Azure Data Factory offers capabilities to orchestrate data movement services that can scale using Azure Infrastructure. Not just that, you can visualize the data lineage connected to both on premise and cloud data sources and monitor the health of the pipeline as well. A few weeks back the Azure team published a Code-free Copy tool for Azure Data Factory that allows hassle free configuration and management of data pipelines without having to write any script using a declarative designer. A simple wizard allows you to explore data sources between various cloud offerings like SQL Azure, Azure Storage, Azure SQL Data Warehouse etc., as well as your local SQL Server database. You can also preview the data, apply expressions to validate and perform schema mapping for simple transformations. You get the scalability benefits of Azure and hence you can move hundreds and thousands of files and rows of data efficiently.
To start, first login to your Azure portal and search for Data Factory under the Data + Analytics marketplace segment. Create an instance of Azure Data Factory as shown in the figure below.
After creating the Data Factory instance, you will now see an option called Copy Data (Preview). Click on it to launch the Copy Data wizard.
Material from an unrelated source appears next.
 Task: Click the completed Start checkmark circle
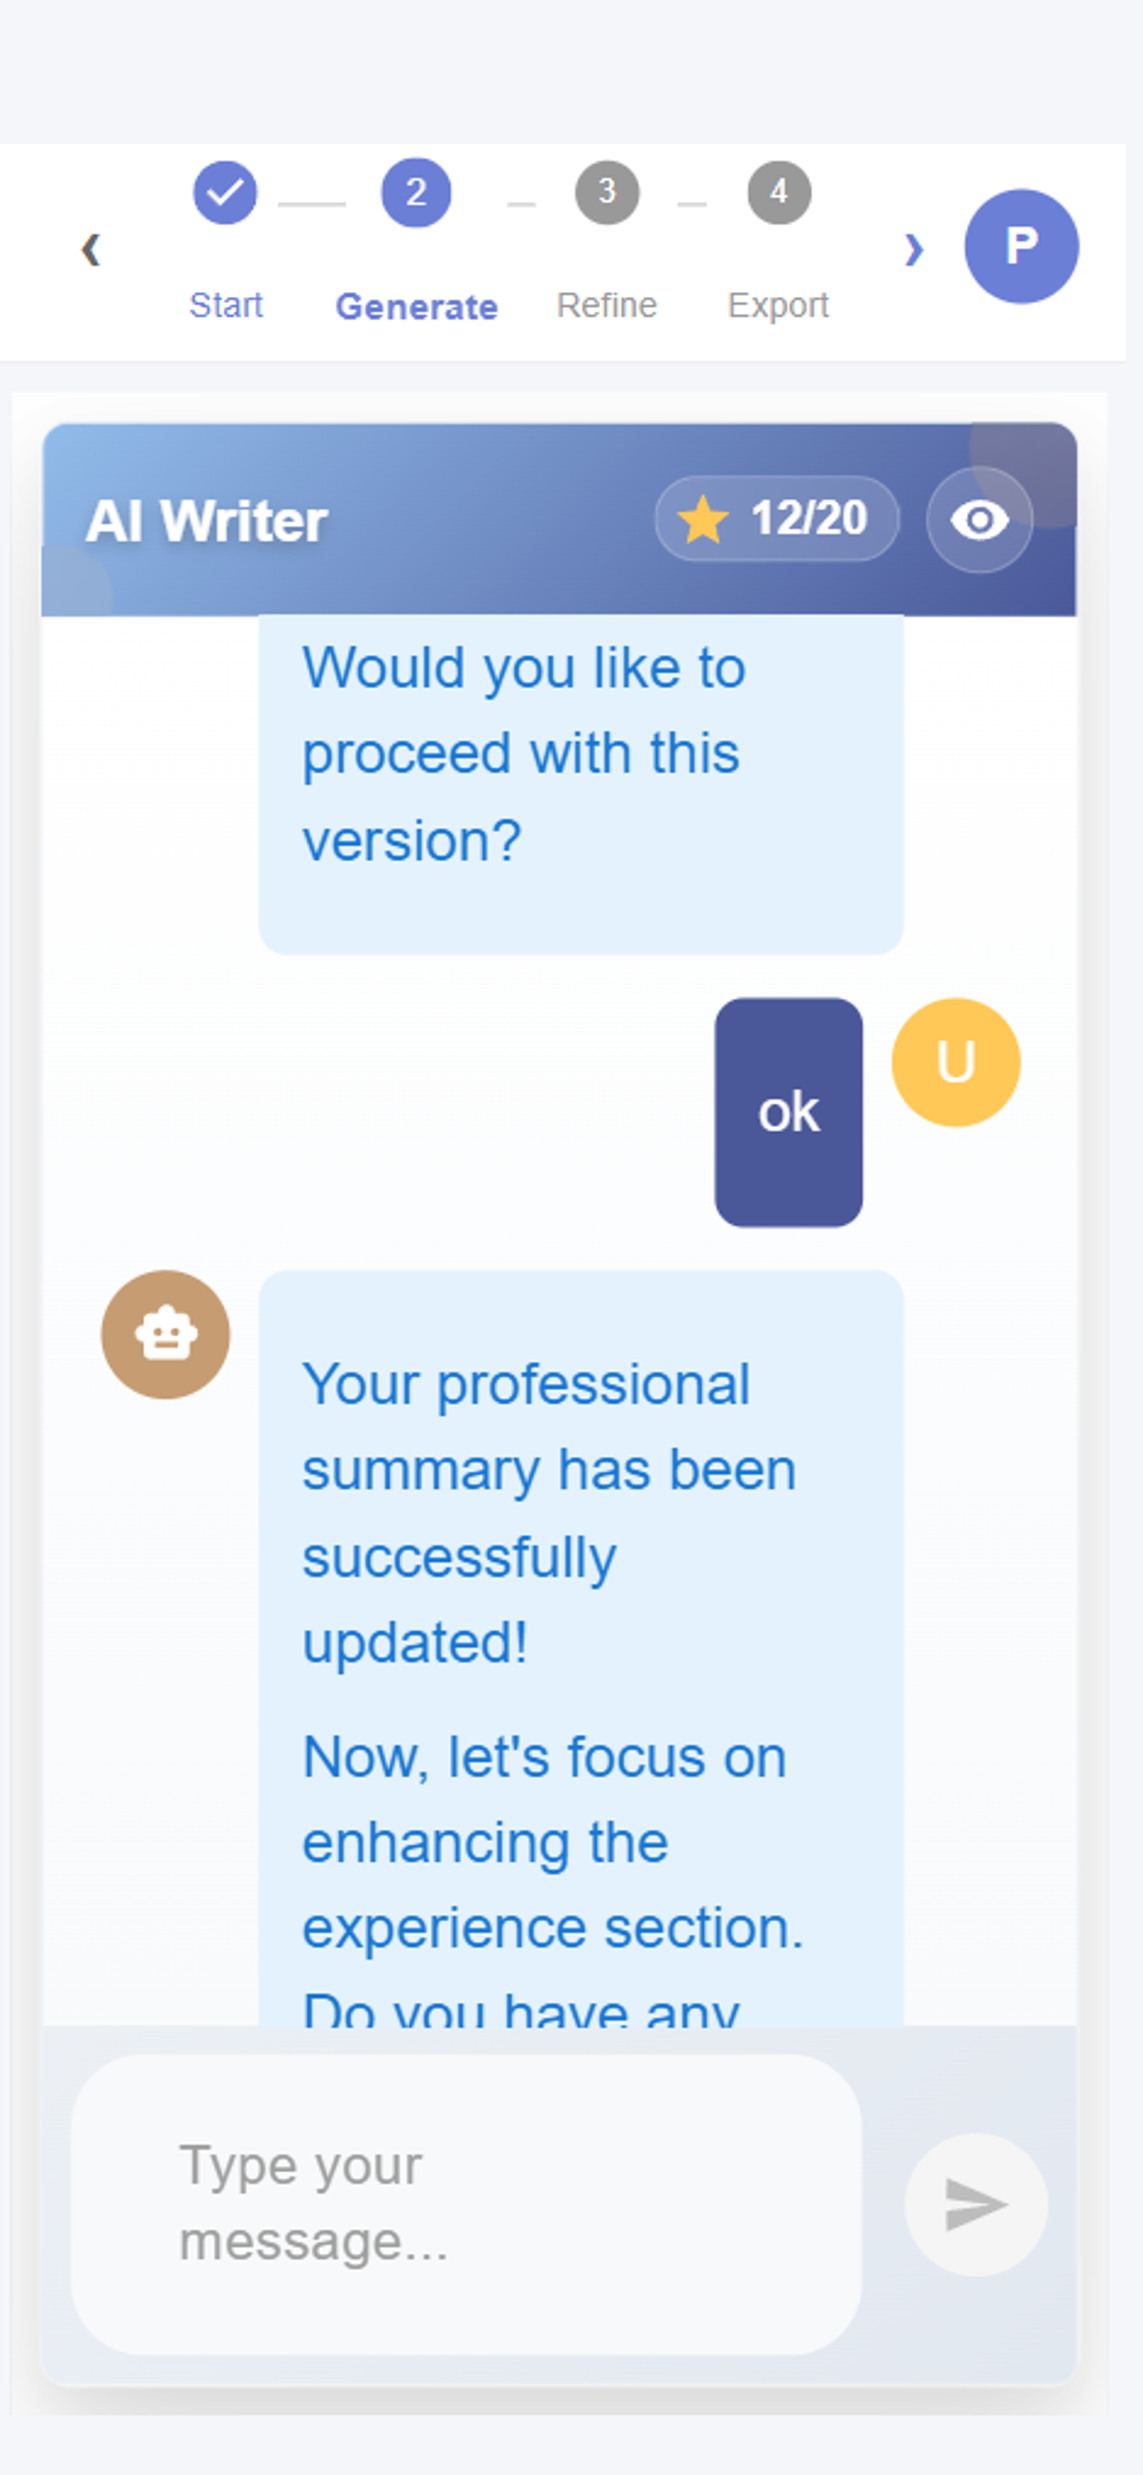click(x=225, y=192)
The first step in the wizard is to set the properties like name and the schedule configuration, whether you want to run it just once or create a job that runs on a regular interval.
After configuring the schedule the next step is to define the data source. Pick a connection from the available list of stores. In this example we selected the Azure Blob Storage.
After selecting the data source connection, the wizard will direct you to the connector specific steps. In this example, it will prompt you to select the folders / files from where you need the data copied.
You can also then provide additional properties to select specific content from the folder / file like the text format, delimiter etc.
You can preview the data and then set the destination data source to where the data will get copied at a regular interval. In the destination, as well, you can specify the properties to merge or append content. Once set, review the summary and then save to complete the wizard and it will get triggered based on the schedule.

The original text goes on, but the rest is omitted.